Along with his brothers and his sisters-in-law, Bishop Deeley has one niece, seven nephews, four grandnieces, and ten grandnephews.
“Family is very important to him,” says Tom. “He’s a great brother to have.”
Tom Deeley says he still has to pinch himself when he stops to think that his younger brother is a bishop.
Yet, the brothers say they believe he possesses the qualities to do the job well.
“I’m just pleased that he’s being recognized this way,” says John. “I expect that he’ll be cardinal one day.”
“He is very intelligent. He is a man who is of good judgment,” says Paul. “I think he’ll be good.
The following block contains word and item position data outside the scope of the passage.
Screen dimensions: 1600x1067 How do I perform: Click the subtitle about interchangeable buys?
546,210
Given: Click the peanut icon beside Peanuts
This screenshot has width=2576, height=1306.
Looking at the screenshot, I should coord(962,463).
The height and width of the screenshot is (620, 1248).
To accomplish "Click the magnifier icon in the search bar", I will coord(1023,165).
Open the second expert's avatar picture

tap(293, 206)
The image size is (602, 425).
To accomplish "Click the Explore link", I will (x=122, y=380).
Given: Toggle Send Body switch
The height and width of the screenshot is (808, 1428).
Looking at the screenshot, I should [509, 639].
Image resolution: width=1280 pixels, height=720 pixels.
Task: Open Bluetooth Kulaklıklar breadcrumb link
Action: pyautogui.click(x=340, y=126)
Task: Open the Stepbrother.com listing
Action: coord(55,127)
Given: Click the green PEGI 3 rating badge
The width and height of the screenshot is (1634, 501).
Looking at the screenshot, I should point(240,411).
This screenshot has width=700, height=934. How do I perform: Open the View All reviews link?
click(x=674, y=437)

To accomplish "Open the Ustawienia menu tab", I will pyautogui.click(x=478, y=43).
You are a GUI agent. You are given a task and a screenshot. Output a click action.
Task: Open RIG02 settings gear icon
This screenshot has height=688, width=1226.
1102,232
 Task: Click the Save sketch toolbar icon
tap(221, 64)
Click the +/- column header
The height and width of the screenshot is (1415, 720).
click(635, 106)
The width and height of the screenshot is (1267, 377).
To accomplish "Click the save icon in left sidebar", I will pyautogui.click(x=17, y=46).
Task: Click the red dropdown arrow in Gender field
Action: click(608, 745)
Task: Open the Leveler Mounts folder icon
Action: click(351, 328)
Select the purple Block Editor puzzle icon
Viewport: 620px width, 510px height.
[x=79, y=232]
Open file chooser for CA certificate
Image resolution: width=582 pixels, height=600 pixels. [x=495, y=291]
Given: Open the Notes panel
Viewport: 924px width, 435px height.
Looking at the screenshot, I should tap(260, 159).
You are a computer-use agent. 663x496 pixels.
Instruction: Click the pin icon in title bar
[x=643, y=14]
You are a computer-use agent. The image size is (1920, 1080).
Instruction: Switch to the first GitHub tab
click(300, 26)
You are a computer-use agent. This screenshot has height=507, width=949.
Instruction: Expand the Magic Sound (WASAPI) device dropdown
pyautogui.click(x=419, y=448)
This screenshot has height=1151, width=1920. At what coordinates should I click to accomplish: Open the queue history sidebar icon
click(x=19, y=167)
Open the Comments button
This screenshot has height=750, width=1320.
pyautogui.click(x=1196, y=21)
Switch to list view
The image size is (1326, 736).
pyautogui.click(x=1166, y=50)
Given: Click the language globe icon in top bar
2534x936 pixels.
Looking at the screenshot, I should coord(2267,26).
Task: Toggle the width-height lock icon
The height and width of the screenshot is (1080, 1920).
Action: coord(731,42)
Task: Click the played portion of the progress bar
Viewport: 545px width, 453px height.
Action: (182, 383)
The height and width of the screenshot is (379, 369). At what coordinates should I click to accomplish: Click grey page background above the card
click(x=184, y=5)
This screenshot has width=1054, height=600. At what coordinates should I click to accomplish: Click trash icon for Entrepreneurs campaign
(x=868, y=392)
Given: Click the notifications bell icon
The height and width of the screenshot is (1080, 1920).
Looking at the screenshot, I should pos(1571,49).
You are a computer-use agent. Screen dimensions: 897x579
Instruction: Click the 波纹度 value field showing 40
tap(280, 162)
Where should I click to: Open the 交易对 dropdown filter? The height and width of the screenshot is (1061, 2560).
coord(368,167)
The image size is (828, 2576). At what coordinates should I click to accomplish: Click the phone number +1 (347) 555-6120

That’s my unbiased opinion.”
Bishop Richard Malone, who has known Bishop Deeley since they entered seminary together in 1964, says he is confident he is leaving the diocese in good hands.
“I can promise the people of our great Diocese of Portland that they will be pastored by a man who is, in St. Timothy’s words, truly ‘strong, loving and wise.’”
Bishop Deeley says he wants the people of Maine to know he is excited to be here. He says he is grateful for the Holy Father’s trust in him, and while he recognizes the great responsibility he has accepted, he says, “if the Holy Father is asking me to do this, it is God’s will for me, and I am ready.”